● **Provided records**:
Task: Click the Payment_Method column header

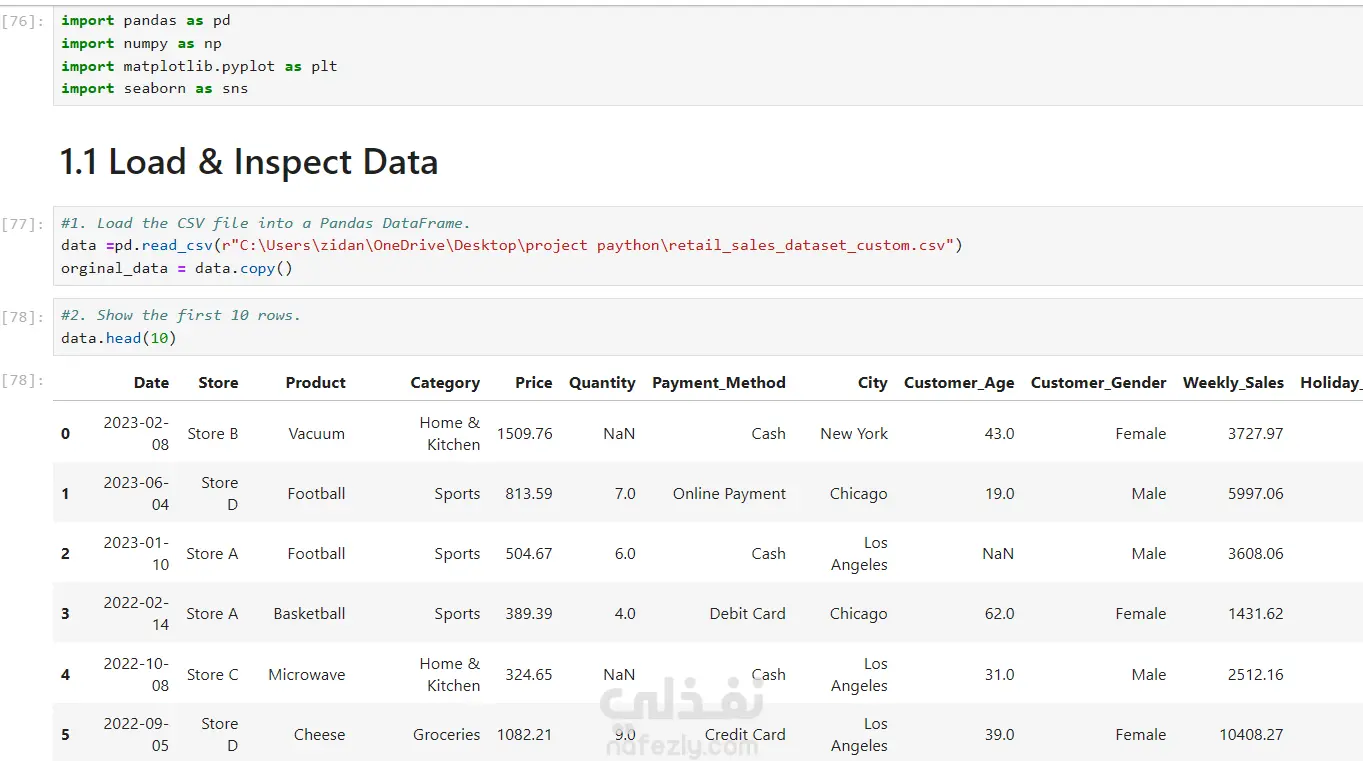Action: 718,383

--

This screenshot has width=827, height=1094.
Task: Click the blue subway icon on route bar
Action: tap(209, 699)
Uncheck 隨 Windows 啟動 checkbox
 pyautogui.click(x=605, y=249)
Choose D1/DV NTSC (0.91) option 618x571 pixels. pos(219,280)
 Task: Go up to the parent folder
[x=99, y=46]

● **Stated exercise**: Reproduce the rows starting with the line that contains "Choose D1/DV NTSC" and going on through the line that contains "[x=99, y=46]", replacing "parent folder" with "enclosing folder" and leaving everything else unchanged.

● **Answer to the problem**:
Choose D1/DV NTSC (0.91) option 618x571 pixels. pos(219,280)
 Task: Go up to the enclosing folder
[x=99, y=46]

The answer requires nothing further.